Targeting DNA repair: the genome as a potential biomarker
Nesic, K; Wakefield, M; Kondrashova, O; Scott, CL; McNeish, IA
Journal of Pathology
Genomic instability and mutations are fundamental aspects of human malignancies, leading to progressive accumulation of the hallmarks of cancer. For some time, it has been clear that key mutations may be used both as prognostic and predictive biomarkers, the best-known examples being the presence of germline BRCA1 or BRCA2 mutations, which are not only associated with improved prognosis in ovarian cancer, but are also predictive of response to poly(ADP-ribose) polymerase (PARP) inhibitors.

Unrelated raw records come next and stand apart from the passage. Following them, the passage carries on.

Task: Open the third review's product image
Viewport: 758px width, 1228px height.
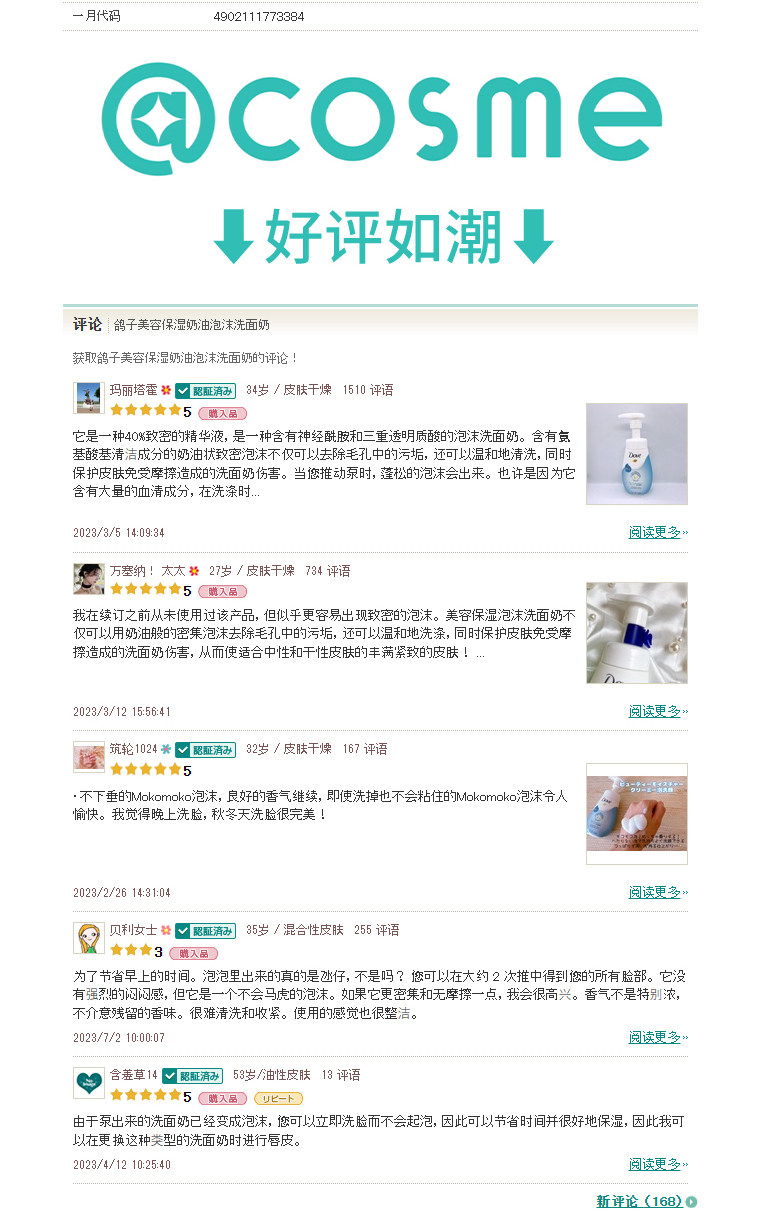Action: point(637,814)
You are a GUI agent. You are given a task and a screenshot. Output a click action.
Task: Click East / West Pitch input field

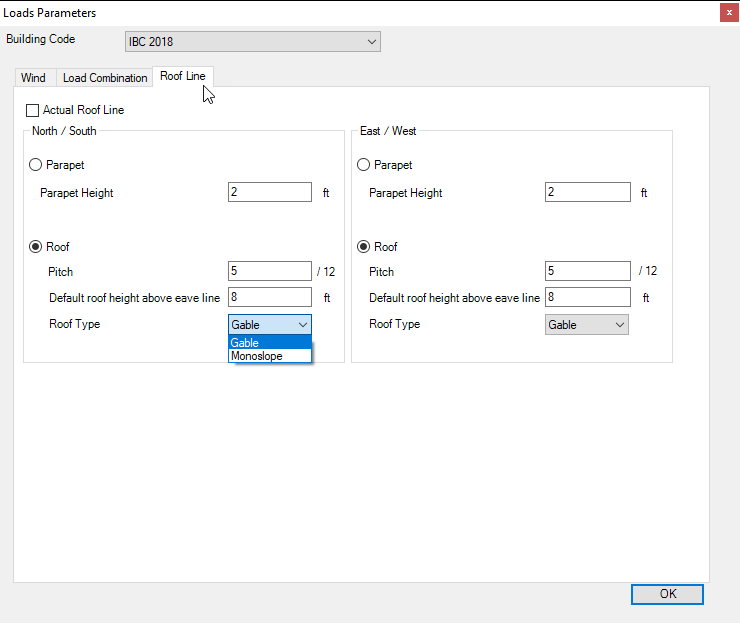(x=588, y=271)
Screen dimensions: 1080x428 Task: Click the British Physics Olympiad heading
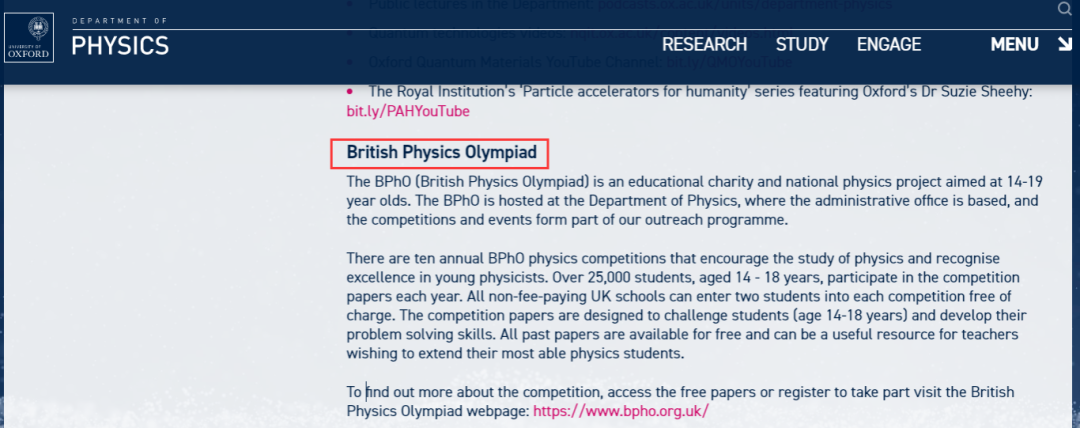click(x=442, y=152)
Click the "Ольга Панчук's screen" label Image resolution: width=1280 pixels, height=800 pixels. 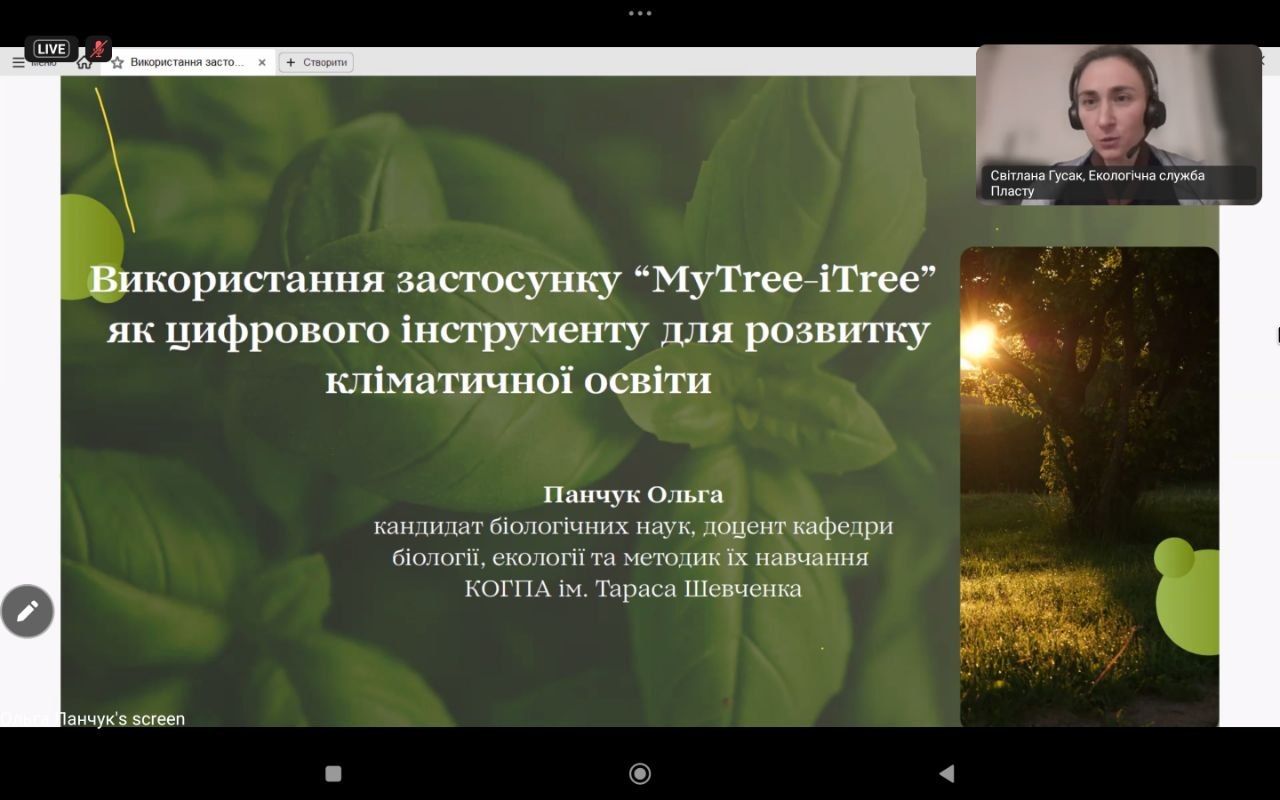coord(93,718)
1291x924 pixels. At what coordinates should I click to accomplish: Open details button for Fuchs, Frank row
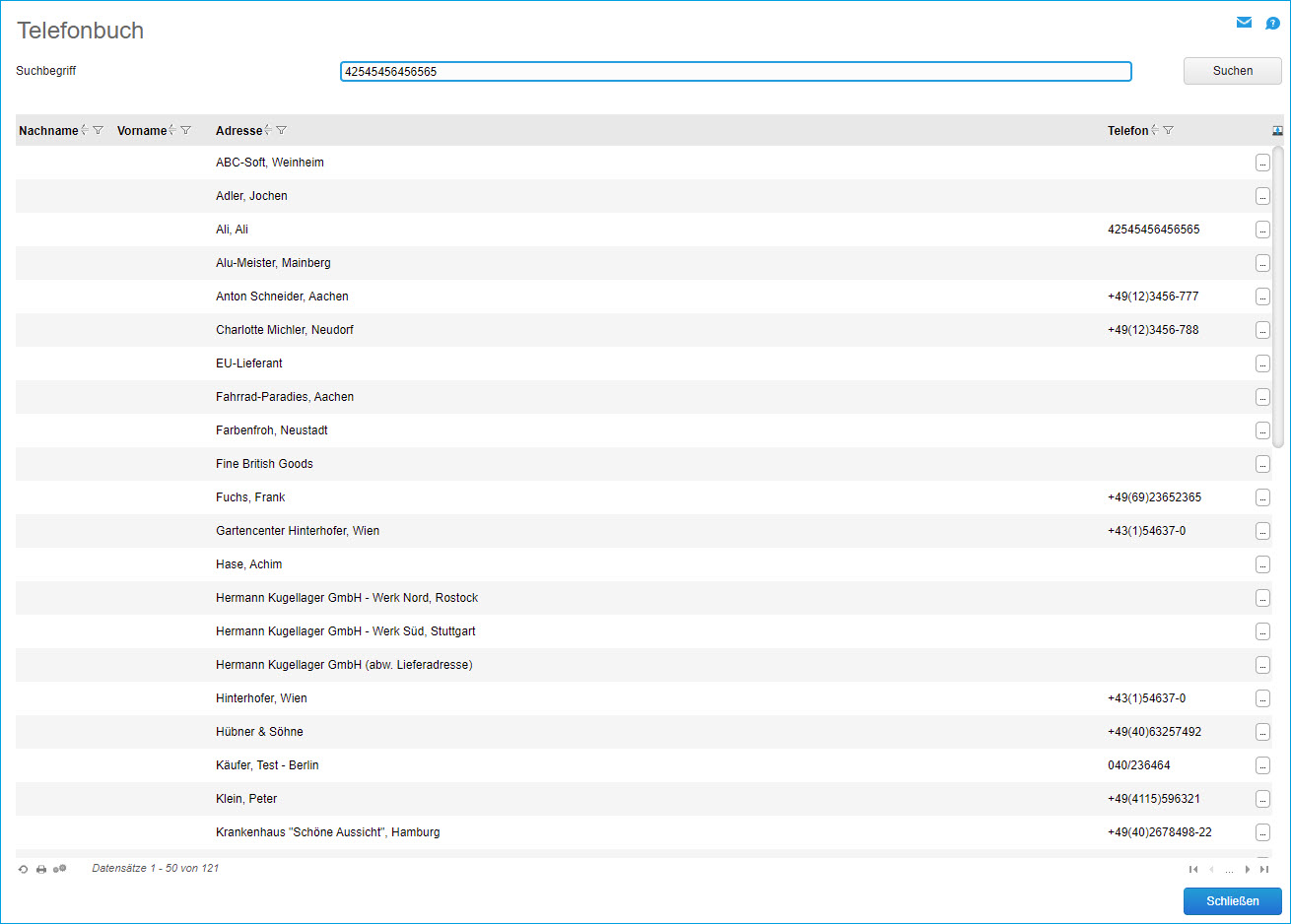pyautogui.click(x=1262, y=497)
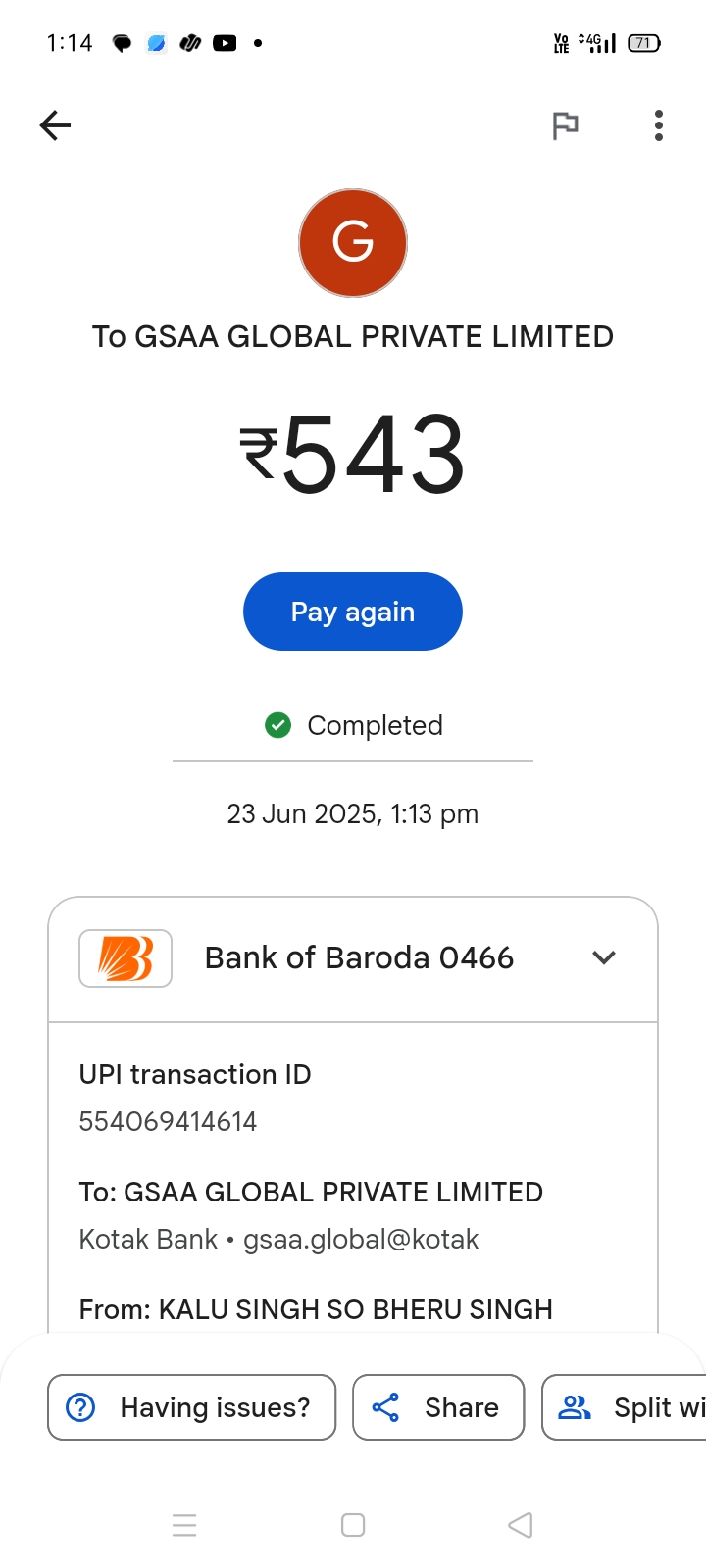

Although biomarkers as specific and powerful as these are rare in human malignancies, next generation sequencing and improved bioinformatic analyses are revealing mutational signatures, broader patterns of alterations in the cancer genome that have the power to reveal information about underlying driver mutational processes. Thus, the cancer genome can act as a stratification factor in clinical trials and, ultimately, will be used to drive personalised treatment decisions. In this review, we will use ovarian high grade serous carcinoma (HGSC) as an example of a disease of extreme genomic complexity that is marked by widespread copy number alterations, but which lacks powerful driver oncogene mutations. Understanding of the genomics of HGSC has led to the routine introduction of germline and somatic BRCA1/2 testing, as well as testing of mutations in other homologous recombination genes, widening the range of patients who may benefit from PARP inhibitors. We will discuss how whole genome-wide analyses, including loss of heterozygosity quantification and whole genome sequencing, may extend this paradigm to allow all patients to benefit from effective targeted therapies.